Hebrizelm Hill (Halm Hebrizelm \'h&lm he-bri-'zelm\) is a rocky hill rising to 70 m on the south-west coast of Greenwich Island, South Shetland Islands. An offshoot of the hill is forming Kaspichan Point. The hill is named after the Thracian King Hebryzelmis, 389–384 BC.

Location
The hill is located at  which is 1.1 km northwest of Triangle Point, and 1.95 km south-southwest of Tile Ridge (Bulgarian topographic survey Tangra 2004/05).

Maps
 L.L. Ivanov et al. Antarctica: Livingston Island and Greenwich Island, South Shetland Islands. Scale 1:100000 topographic map. Sofia: Antarctic Place-names Commission of Bulgaria, 2005.

#### Text and element pointing records:
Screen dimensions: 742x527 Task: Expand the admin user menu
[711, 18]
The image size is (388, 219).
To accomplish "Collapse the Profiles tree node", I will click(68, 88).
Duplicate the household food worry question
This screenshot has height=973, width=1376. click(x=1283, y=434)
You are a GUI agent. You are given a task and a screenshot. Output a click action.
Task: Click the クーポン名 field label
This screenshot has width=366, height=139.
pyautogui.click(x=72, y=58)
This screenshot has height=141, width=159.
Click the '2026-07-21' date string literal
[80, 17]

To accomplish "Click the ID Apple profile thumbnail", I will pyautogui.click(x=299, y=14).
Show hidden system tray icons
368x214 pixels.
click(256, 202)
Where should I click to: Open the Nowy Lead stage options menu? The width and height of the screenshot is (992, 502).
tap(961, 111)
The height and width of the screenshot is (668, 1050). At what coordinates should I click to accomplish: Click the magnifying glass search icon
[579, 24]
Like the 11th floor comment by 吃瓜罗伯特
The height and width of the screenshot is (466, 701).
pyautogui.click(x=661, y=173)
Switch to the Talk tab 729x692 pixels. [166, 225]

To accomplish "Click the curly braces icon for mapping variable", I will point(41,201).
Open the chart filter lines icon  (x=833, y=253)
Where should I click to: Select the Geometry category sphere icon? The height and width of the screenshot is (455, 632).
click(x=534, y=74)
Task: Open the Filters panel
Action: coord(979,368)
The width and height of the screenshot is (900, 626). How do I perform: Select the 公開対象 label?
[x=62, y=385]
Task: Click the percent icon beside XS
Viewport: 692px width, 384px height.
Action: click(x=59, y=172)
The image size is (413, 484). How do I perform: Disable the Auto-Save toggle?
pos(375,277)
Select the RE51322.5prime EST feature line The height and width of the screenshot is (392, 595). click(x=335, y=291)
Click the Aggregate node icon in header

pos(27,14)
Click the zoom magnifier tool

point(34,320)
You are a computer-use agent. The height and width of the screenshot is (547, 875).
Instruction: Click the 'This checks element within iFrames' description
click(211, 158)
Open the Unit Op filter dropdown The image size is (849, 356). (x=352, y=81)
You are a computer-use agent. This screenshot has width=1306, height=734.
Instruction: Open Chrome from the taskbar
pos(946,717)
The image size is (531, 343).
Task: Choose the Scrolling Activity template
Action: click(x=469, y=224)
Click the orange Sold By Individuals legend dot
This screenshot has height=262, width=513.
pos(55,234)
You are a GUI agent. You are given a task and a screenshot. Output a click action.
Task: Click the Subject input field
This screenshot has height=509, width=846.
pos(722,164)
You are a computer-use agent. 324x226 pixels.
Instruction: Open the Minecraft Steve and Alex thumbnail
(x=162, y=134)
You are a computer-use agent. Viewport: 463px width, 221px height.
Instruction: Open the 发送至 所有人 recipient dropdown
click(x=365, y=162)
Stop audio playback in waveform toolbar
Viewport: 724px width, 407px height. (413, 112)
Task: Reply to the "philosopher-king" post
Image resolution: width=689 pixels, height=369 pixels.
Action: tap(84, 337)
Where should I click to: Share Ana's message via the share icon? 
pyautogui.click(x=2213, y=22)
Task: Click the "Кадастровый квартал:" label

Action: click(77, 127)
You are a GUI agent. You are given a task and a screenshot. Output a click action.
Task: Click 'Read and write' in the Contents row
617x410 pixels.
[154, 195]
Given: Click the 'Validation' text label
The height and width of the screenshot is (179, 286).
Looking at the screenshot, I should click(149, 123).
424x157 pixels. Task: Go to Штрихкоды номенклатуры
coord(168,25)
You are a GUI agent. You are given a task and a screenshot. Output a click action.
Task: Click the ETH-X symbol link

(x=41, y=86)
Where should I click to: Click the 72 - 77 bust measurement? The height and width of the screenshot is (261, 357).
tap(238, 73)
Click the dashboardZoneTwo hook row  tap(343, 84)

#### Task requirements:
Copy verbatim the part of the Hebrizelm Hill passage above that runs from "Hebrizelm Hill (Halm" up to and including "Hebryzelmis, 389–384 BC.".

#### Worked answer:
Hebrizelm Hill (Halm Hebrizelm \'h&lm he-bri-'zelm\) is a rocky hill rising to 70 m on the south-west coast of Greenwich Island, South Shetland Islands. An offshoot of the hill is forming Kaspichan Point. The hill is named after the Thracian King Hebryzelmis, 389–384 BC.